It all began with a movie:

After seeing An Inconvenient Truth in 2006 and realizing that the effects of climate change were already here, Dr. Leslie Field, a M.I.T. and UC Berkeley Chemical and Electrical engineer and inventor with 54 patents, decided to dedicate her life to ensuring her two children would have a habitable planet. Drawing on her experience in chemical engineering, materials science, and microelectronics, she wondered how to approach climate change as a materials issue.

While leading her engineering consulting company, she began voraciously reading, speaking with experts, and attending seminars to determine what the single most important levers on climate change were. One that kept reappearing, but that nobody seemed to be addressing, was the loss of reflective multi-year ice in the Arctic. The Arctic ice albedo feedback effect is a feedback system in which reflective ice melts due to higher temperatures, dark and absorbent open ocean is exposed and begins to warm, and then more ice melts from both the top and bottom because of both higher temperatures and warmer ocean water. 

While bright, multi-year ice can reflect up to 70-95% of solar radiation, open ocean only reflects 5% of solar radiation and absorbs the rest. This massive and recent change in reflectivity has resulted in the loss of 75% of ice volume in the Arctic, which has contributed to approximately 1/4 to 1/2 of global temperature rise (Wadhams). To Leslie, this drastic change in reflectivity was the key lever to mitigating climate change, and one that could be solved with reflective materials.

Starting in 2007, she performed extensive testing in small tanks on decks and local areas to test different materials that might best reflect the sun. Fast forward to today and, after 10 years of testing, refining, and testing again, Ice911 has the material, the team, and the experience needed to significantly reduce the impacts of climate change and make a difference in the global climate before it’s too late.

Founding Principles

1. Do no harm. Our material is safe for humans and animals and already exists in the environment, and we would never use a material that proves harmful even if it saves ice.

2. Don't give up. Our goal is to see the Arctic restored to its important role in keeping the planet cool. We have been working on this diligently for a decade, and will continue to do so until the goal is met.

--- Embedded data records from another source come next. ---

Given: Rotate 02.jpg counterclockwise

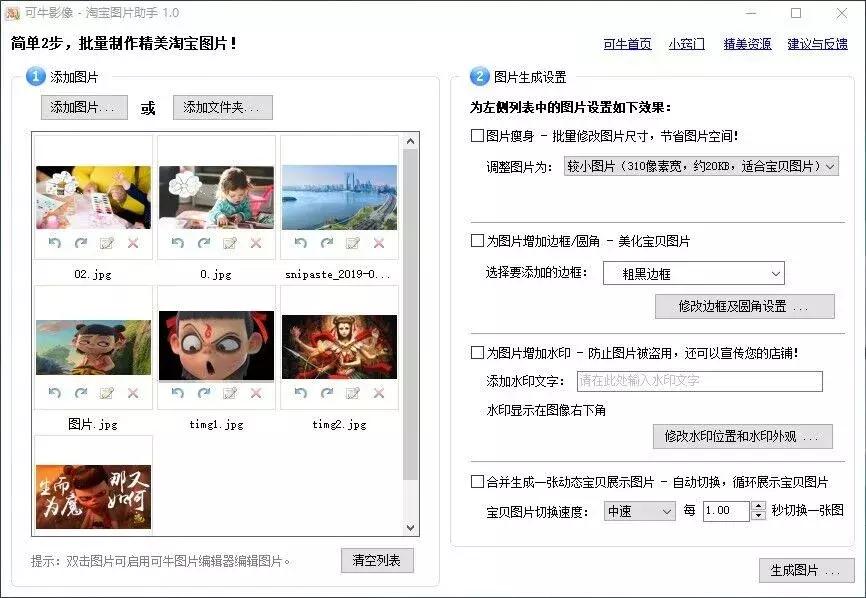Looking at the screenshot, I should [x=55, y=243].
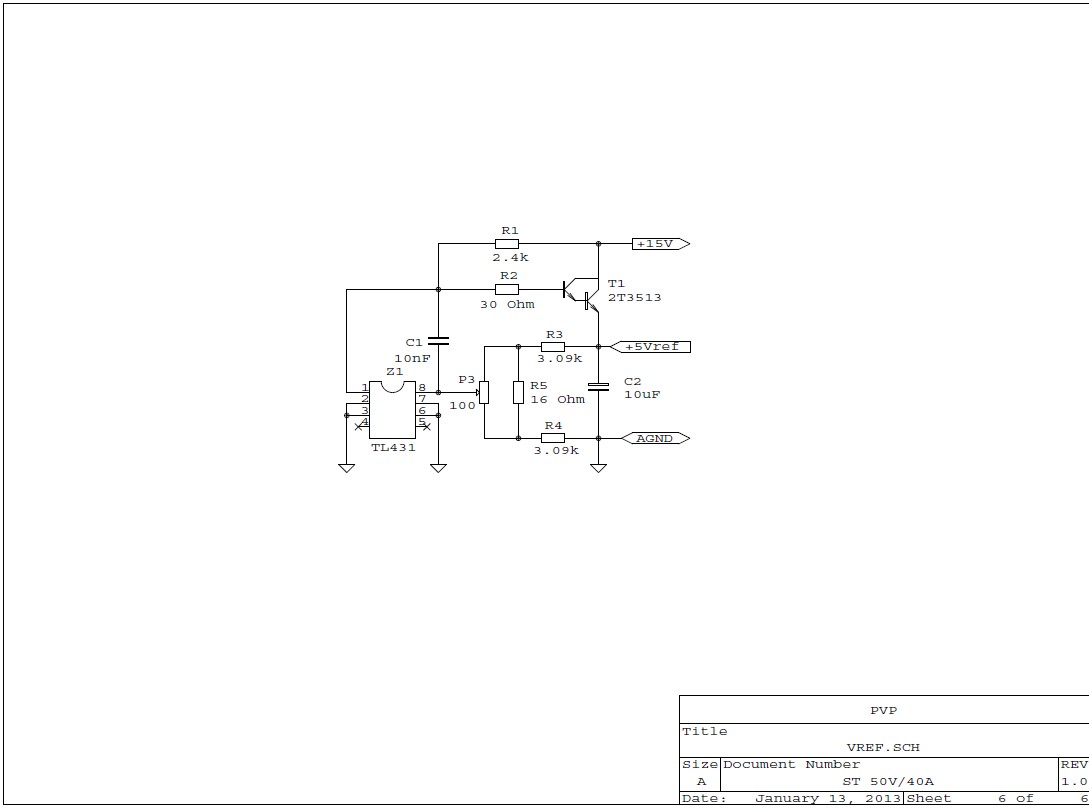Select the +5Vref output port
Screen dimensions: 1089x808
650,346
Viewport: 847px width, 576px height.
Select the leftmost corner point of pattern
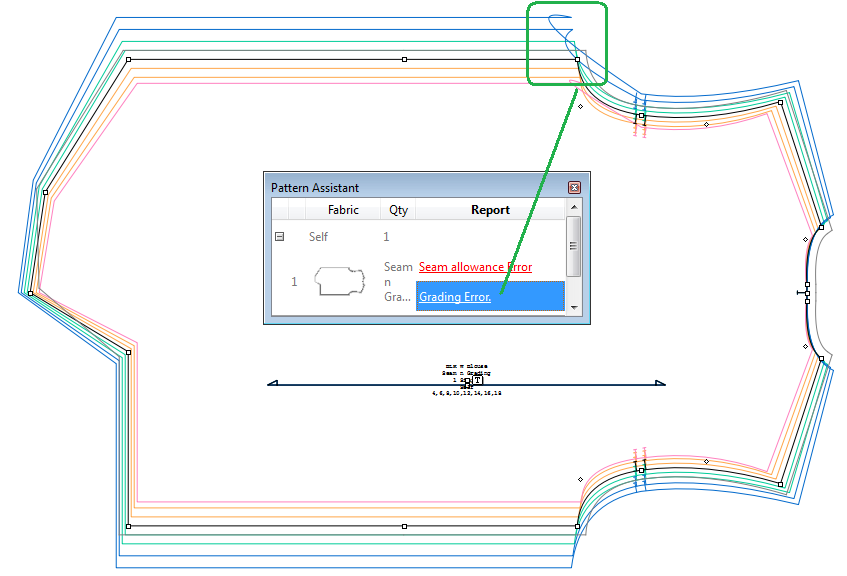pos(31,293)
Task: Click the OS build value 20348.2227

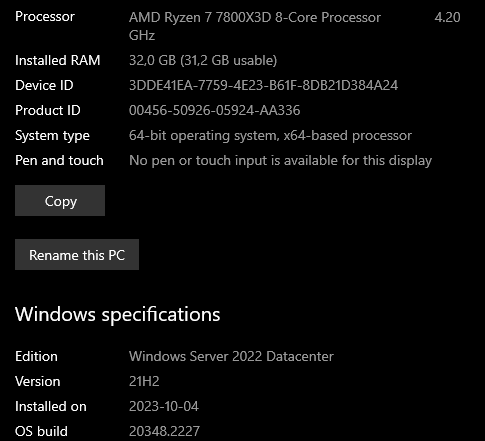Action: [164, 431]
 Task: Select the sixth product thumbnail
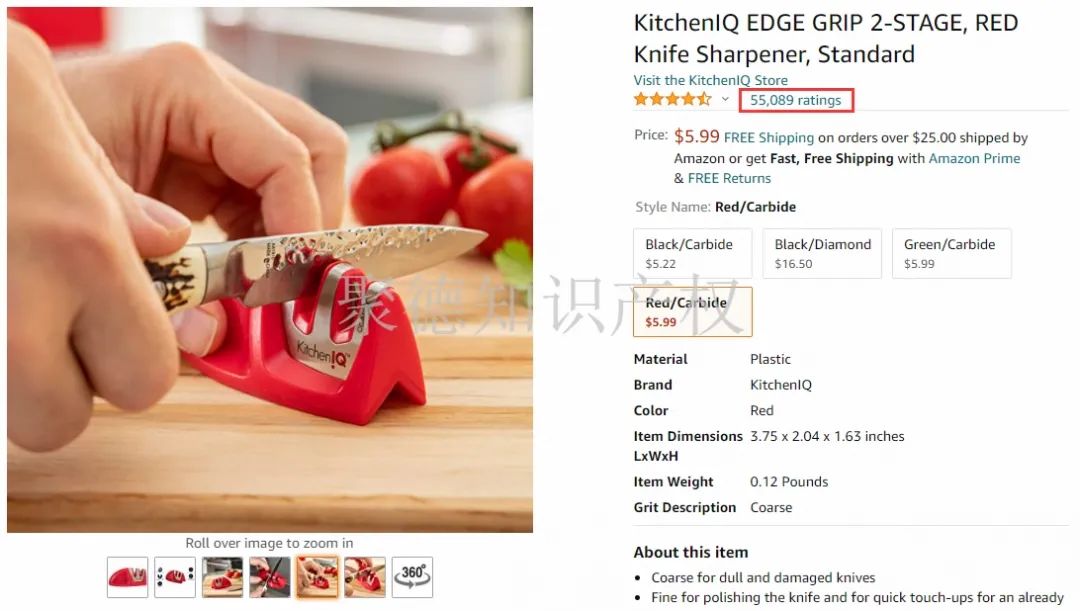[x=365, y=577]
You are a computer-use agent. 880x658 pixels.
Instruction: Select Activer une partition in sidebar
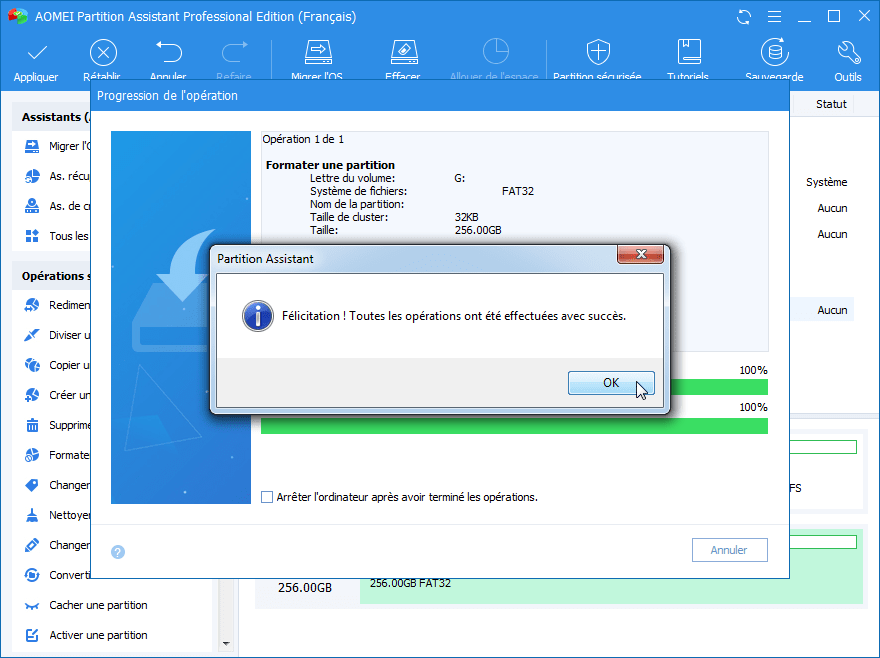(98, 635)
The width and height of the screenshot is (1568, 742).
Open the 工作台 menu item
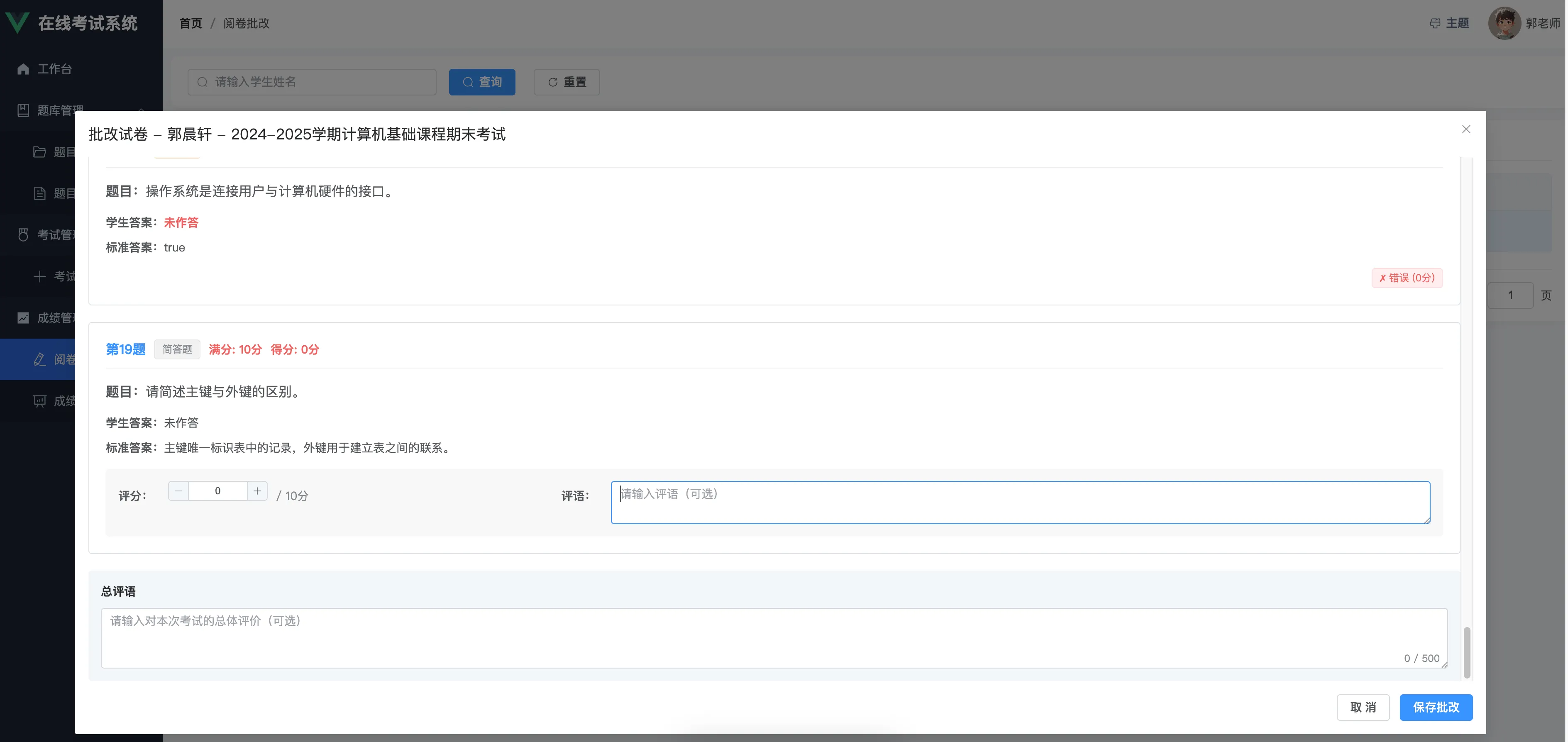pyautogui.click(x=55, y=69)
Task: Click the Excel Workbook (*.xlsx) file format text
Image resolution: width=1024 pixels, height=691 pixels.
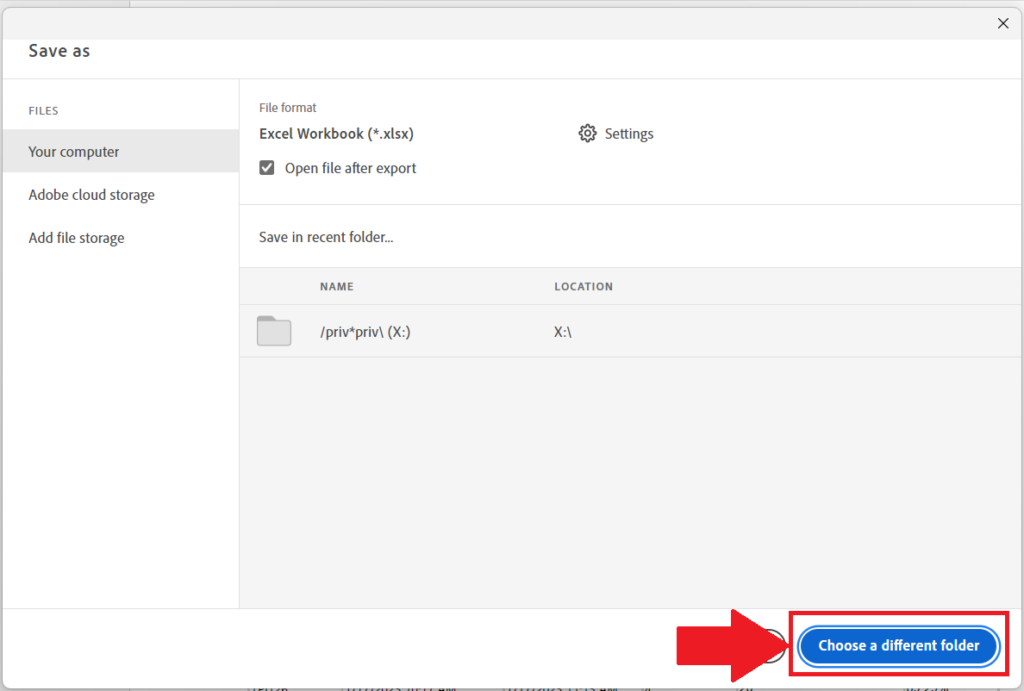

3. Do the most with the least. A small amount of our material goes a long way when applied to a strategic location of the Arctic. Much like small, yearly contributions to an investment account, the results compound over time.

4. Work with full transparency and permission. We believe the public and relevant agencies must know about our climate restoration work.

5. Ask “if not now, when? If not us, who?” We don’t assume others will take care of climate change. Not acting to stop Arctic ice loss will affect everybody on the planet, and we have a feasible, scalable solution that’s ready to test and eventually deploy.